**To do:**
1. Name every spokeswoman mentioned in the news report below about the Trayvon Martin shooting, along with the person or agency each one speaks for.
2. According to the news report below about the Trayvon Martin shooting, on what date did the Justice Department announce its investigation into Martin's death?
-- Excerpted passage follows --
The U.S. should investigate the Florida state prosecutor and local police chief who initially examined the shooting death of a black Florida teenager, an attorney for the victim’s family said.
In a meeting on Feb. 26, the night Trayvon Martin, 17, was shot to death in Sanford, Florida, the two officials “disregarded” the lead homicide investigator’s recommendation to arrest the suspect, said Benjamin Crump, an attorney for Martin’s family, in a letter to the Justice Department today.
The shooting has prompted rallies around the country and civil rights activists including Jesse Jackson and Al Sharpton have called for the arrest of the shooter, George Zimmerman, whose mother is Hispanic and father is white. Zimmerman, a neighborhood watch volunteer in Sanford, told police he shot the unarmed teenager in self-defense.
Norman Wolfinger, the state attorney for Brevard and Seminole counties, met with Sanford Police Chief Bill Lee and overruled the lead homicide investigator’s recommendation to arrest Zimmerman, Crump said in the letter.
“We look forward to your thorough and comprehensive review of the suspicious circumstances surrounding this meeting, and the decision to disregard the recommendation” to arrest Zimmerman, Crump said.
Lee temporarily stepped aside on March 22 and Governor Rick Scott said another state attorney, Angela Corey, would take over the investigation.
Jackelyn Barnard, a spokeswoman for Corey, said she couldn’t comment on the letter because it references “an active criminal investigation.”
The Justice Department, which announced it had begun an investigation of Martin’s death for possible civil rights violations on March 19, will review the letter, said spokeswoman Xochitl Hinojosa.
Lee didn’t immediately respond to an e-mail seeking comment. Lynne Bumpus-Hooper, a spokeswoman for Wolfinger, didn’t immediately respond to a phone message seeking comment.
-- Excerpted passage concluded --
-- Exercise data follows --
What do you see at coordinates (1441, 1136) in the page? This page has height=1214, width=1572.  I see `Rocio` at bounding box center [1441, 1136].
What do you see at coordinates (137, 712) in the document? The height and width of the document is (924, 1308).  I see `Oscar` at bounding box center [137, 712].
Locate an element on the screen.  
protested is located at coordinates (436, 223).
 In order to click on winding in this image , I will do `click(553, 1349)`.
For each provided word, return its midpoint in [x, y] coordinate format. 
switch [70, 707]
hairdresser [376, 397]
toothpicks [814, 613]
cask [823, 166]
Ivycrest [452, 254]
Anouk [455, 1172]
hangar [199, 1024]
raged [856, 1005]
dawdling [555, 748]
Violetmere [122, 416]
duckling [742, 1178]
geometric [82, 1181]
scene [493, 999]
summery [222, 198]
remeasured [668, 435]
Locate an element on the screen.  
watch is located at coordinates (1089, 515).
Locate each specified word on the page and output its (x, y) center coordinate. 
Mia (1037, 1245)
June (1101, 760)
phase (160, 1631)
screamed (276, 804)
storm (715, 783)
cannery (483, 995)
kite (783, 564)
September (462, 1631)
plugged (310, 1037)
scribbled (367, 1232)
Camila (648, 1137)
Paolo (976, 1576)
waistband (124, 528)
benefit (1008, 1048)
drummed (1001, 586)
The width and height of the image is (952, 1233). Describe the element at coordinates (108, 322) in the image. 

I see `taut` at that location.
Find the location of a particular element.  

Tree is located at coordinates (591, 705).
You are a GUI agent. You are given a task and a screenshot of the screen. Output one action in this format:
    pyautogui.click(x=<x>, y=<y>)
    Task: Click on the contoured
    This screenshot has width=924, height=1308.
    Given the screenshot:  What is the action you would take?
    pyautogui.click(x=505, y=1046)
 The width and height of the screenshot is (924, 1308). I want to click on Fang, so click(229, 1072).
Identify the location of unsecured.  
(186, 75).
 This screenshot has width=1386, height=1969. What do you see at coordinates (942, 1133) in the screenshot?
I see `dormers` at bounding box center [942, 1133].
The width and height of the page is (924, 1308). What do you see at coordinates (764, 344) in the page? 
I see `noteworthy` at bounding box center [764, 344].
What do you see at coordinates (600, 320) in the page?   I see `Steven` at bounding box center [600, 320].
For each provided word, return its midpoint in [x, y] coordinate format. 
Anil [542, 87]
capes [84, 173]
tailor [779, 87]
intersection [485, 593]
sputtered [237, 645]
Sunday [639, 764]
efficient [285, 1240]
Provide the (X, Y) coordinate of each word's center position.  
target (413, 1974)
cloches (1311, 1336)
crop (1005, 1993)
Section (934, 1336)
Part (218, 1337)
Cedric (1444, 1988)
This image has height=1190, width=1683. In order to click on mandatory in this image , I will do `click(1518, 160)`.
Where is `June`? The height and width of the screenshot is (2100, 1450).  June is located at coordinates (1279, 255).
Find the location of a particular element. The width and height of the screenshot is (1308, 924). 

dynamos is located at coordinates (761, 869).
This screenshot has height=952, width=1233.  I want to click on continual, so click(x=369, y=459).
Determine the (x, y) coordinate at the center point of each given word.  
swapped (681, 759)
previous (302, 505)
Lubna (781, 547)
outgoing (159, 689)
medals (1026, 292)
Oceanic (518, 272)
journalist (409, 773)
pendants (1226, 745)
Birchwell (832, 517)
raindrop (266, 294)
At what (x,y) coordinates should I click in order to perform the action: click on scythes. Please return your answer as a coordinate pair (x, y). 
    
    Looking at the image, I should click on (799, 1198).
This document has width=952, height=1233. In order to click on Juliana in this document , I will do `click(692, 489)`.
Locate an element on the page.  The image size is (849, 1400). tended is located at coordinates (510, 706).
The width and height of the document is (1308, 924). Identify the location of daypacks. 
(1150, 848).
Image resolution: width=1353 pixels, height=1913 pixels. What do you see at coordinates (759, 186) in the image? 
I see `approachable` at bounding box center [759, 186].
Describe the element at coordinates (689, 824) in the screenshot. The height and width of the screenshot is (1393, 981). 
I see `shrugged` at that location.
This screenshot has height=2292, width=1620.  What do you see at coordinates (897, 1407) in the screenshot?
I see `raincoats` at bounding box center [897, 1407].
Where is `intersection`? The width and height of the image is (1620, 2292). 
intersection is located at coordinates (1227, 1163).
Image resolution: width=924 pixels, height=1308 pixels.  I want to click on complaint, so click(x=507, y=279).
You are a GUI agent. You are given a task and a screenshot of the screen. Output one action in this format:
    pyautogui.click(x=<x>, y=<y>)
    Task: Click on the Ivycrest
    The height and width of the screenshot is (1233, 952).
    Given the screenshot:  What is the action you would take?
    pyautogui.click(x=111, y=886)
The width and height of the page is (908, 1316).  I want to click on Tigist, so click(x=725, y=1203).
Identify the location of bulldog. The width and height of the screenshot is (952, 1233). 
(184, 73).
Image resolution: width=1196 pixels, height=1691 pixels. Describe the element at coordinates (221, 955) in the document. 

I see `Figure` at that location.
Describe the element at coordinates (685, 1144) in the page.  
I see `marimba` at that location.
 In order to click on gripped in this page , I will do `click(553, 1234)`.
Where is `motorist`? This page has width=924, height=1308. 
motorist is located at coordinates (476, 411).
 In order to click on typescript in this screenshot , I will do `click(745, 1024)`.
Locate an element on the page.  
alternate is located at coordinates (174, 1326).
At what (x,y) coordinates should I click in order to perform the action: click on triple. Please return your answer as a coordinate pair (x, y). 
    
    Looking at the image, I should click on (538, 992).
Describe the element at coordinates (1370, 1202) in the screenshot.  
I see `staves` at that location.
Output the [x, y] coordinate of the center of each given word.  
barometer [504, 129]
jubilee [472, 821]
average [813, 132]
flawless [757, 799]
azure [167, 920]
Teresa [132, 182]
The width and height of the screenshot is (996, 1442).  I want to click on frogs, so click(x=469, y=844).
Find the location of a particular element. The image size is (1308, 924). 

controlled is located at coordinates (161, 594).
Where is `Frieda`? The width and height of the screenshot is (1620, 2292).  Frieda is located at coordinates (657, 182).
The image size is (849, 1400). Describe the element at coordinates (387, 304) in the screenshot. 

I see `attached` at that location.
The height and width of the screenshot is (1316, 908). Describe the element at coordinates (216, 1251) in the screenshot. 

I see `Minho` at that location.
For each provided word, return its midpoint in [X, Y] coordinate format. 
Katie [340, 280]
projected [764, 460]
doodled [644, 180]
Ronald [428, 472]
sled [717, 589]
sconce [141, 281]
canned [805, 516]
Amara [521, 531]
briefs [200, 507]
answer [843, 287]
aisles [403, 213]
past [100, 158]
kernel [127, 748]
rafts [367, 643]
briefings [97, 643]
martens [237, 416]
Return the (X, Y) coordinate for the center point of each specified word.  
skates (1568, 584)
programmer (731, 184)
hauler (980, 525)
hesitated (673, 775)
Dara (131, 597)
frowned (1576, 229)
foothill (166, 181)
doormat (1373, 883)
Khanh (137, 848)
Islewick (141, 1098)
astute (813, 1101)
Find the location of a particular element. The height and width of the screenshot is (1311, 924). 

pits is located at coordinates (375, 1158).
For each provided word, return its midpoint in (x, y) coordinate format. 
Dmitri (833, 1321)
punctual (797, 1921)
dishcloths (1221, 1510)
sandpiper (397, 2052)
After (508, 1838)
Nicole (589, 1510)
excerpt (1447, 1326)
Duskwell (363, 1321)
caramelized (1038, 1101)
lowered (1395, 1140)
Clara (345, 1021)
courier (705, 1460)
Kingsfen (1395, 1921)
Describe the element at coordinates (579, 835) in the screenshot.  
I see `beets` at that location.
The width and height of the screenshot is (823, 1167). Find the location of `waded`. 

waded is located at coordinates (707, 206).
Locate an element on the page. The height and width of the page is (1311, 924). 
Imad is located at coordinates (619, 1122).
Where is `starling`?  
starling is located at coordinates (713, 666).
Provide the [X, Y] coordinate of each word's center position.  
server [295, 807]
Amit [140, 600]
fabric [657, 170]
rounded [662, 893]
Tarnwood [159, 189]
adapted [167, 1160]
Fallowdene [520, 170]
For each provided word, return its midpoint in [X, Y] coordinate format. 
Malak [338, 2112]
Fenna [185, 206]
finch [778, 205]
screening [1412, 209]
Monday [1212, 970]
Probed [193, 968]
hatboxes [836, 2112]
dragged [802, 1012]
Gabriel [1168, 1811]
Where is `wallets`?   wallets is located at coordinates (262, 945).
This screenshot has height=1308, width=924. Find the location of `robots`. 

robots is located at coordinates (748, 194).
-- Exercise data concluded --
**Per-task answers:**
1. Jackelyn Barnard speaks for Angela Corey, Xochitl Hinojosa speaks for the Justice Department, and Lynne Bumpus-Hooper speaks for Norman Wolfinger.

2. March 19